Irène secoua la tête.

– Je vis seule, répliqua-t-elle. Je ne parle jamais à personne… Alors, mon père, il faut se défier de Mme la comtesse de Clare comme du cavalier Mora?

– Il faut se défier d’elle davantage.

– C’est sa mortelle ennemie, pourtant. Mon père, mon pauvre père, si vous saviez dans quelle horrible confusion ma pensée se noie! Je sens que nous sommes au bord d’un abîme, mais je ne comprends rien, rien! Je souffre le martyre.

Vincent dit froidement:

– C’est comme cela quand on devient fou. J’ai passé par là. Mais je ne suis plus fou. Je vois clair. Ils sont là, d’un côté, les Compagnons du Trésor qui cherchent et qui chercheront toujours, de l’autre, le démon qui s’est réfugié jusque dans la mort, pour n’être pas assassiné. Seul contre mille le démon sera le plus fort.

– Voyez, fit Irène, voilà des hommes qui escaladent le mur du cimetière.

Vincent regarda et murmura:

– Qu’ont-ils trouvé dans le cercueil?

– Ils seront ici dans quelques minutes, père.

– Et Mme la comtesse de Clare va être bien contente de revoir un vieil ami tel que moi, dit Vincent Carpentier, dont la tranquillité ne se démentait pas. Je l’ai connue quand on l’appelait Marguerite de Bourgogne au Quartier latin. Elle a tué plus d’un Buridan, celle-là! Je vois clair, oh! je vois clair! Ils étaient tous autour de toi, non point pour toi, mais pour moi. Je suis le SECRET. Ils voulaient s’emparer de moi: l’un pour enfouir le secret à cent pieds sous terre, les autres pour savoir le secret.

Il se frotta les mains tout doucement et reprit:

– Il n’y a que moi de menacé. Qu’est-ce qu’ils feraient de toi?

– Je ne vous quitterai pas!…, voulut s’écrier Irène.

– Ta, ta, ta, ta! fit Vincent, des grands mots. J’ai mon ouvrage, tu me gênerais… Ah! ah! le démon! comme il les a joués sous jambe! Moi, il ne me jouera pas.

Il ralluma la bougie lui-même, disant:

– Je veux écrire au procureur du roi pour les dénoncer! Je ferai la liste! Je les connais tous par leurs noms!

À la lueur qui se fit, Irène vit que les yeux de son père s’égaraient de nouveau. Elle fut prise d’un découragement profond, et l’idée lui vint de crier au feu pour mettre la maison sur pied.

On n’entendait plus, on ne voyait plus rien du côté du cimetière.
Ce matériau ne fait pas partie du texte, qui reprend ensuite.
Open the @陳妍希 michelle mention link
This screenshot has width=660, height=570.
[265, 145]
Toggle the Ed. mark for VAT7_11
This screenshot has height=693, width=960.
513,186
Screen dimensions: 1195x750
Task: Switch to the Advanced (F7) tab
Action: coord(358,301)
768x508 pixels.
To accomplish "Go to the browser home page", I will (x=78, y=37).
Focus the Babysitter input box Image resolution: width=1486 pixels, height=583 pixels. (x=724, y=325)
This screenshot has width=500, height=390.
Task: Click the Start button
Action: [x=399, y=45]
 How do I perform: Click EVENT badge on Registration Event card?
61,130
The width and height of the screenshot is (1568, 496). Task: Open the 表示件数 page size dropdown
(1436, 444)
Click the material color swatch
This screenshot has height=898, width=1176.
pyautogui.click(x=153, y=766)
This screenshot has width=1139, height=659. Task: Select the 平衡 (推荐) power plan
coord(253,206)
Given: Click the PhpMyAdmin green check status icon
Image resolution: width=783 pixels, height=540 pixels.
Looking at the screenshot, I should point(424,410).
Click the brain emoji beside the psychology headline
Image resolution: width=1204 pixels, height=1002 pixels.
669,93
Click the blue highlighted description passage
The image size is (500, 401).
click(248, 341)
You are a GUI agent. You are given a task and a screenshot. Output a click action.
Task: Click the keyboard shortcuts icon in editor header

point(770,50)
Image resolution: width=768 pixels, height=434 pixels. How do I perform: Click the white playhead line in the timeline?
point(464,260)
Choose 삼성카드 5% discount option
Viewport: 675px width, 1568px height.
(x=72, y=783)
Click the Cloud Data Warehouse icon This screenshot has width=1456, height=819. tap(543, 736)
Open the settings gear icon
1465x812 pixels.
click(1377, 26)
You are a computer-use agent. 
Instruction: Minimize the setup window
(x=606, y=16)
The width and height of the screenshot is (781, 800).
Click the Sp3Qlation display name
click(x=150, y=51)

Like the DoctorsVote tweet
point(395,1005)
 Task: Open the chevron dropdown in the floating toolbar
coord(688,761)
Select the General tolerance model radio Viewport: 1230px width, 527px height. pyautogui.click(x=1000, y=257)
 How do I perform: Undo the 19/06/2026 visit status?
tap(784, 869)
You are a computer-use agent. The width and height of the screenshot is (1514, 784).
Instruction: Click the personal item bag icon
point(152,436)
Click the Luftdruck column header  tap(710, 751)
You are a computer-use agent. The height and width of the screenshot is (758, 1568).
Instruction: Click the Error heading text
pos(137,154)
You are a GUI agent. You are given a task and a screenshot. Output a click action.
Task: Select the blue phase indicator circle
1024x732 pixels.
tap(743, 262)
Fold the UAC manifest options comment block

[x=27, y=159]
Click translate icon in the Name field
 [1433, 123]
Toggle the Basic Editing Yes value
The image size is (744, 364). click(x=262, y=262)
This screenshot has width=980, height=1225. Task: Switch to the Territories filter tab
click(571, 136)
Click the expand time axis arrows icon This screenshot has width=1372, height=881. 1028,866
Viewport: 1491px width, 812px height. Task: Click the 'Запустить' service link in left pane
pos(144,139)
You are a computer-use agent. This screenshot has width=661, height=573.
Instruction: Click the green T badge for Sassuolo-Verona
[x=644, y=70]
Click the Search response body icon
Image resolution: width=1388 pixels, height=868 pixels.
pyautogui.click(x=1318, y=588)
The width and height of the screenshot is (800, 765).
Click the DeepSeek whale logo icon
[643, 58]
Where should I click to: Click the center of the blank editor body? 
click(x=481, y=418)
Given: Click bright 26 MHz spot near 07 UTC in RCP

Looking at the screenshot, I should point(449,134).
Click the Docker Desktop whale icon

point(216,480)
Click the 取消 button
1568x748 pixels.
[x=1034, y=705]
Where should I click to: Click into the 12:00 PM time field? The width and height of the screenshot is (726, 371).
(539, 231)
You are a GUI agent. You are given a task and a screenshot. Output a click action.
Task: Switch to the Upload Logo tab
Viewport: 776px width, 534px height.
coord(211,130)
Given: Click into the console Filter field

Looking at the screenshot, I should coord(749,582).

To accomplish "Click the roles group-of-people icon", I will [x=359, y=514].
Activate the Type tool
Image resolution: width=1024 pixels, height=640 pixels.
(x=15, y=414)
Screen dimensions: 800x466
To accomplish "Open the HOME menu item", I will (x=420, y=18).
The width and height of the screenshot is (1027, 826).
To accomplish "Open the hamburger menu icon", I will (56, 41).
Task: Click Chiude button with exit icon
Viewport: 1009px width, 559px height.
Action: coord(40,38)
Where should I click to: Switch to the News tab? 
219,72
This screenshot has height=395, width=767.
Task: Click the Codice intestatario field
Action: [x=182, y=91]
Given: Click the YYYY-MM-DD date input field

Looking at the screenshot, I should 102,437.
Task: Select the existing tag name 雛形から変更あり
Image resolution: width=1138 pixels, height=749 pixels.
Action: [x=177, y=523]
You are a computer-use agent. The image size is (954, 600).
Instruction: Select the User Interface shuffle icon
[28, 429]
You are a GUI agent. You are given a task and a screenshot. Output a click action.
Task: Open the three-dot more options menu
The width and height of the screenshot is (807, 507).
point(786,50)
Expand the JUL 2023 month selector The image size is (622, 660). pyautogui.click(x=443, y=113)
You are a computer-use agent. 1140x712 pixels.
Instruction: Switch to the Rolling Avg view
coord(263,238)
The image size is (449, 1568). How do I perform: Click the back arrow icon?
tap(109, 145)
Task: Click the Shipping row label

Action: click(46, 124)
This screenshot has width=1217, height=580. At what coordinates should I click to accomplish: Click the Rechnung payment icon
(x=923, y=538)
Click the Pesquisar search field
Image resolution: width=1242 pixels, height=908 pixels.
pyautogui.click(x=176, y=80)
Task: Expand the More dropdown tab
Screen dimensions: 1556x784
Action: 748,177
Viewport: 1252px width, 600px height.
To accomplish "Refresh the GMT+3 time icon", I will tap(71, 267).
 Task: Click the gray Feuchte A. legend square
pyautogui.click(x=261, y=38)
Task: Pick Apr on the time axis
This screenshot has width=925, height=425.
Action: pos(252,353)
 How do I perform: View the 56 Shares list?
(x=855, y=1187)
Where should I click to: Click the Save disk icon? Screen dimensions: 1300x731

Vincent continuait du ton le plus tranquille:

– Lui? Pourquoi m’occuperais-je de lui? Reynier le tuera: c’est le sort. Comment? Dieu seul le sait.

Irène joignit les mains et s’écria:

– Reynier! j’avais oublié Reynier! Il est à l’hôtel de cette femme. Il nous défendrait, il te sauverait, père, j’en suis sûre!

Autour du fou, tout prend couleur de folie: Irène se précipita vers la porte comme si l’hôtel de Clare eût été là à quelques pas. Vincent l’arrêta.

– Je ne veux pas de Reynier, prononça-t-il avec autorité. Il viendra bien malgré nous, puisque c’est la destinée. Parlons raison. Je vois clair. J’ai mon ouvrage. Il faut que je me débarrasse de toi. Veux-tu aller m’attendre dans une église?

– À cette heure, mon père!

– C’est vrai, elles sont fermées. Les cafés aussi. Y a-t-il un poste, ici près? Mais tu n’aimerais pas être avec les soldats… Qu’avais-je donc encore à te demander? une dernière chose, et je l’ai perdue… Ah! j’y suis! La mère Marie-de-Grâce, où est-elle? le sais-tu?

– À son couvent, répondit Irène qui prêtait déjà l’oreille dans la direction du corridor.

À chaque instant elle croyait entendre des bruits de pas.

– Où est son couvent? demanda encore Vincent: Loin d’ici?

– Rue Thérèse.

Ce nom frappa Carpentier qui dit:

– Rue Thérèse! un couvent! Il n’y en avait pas de mon temps.

– On en a fait un dans l’ancienne maison du colonel.

Vincent frappa ses mains l’une contre l’autre, et s’écria en un véritable mouvement d’allégresse:

– À la bonne heure! je vois clair! Rien n’a changé. La même âme est toujours dans le même corps. Partons. Tu iras où tu voudras, fillette, je n’ai pas peur pour toi. S’il le fallait, ils te défendraient au prix de leur vie! À leurs yeux, tu vaux des centaines de millions. D’ailleurs, j’ai mon ouvrage. C’est peut-être la dernière nuit.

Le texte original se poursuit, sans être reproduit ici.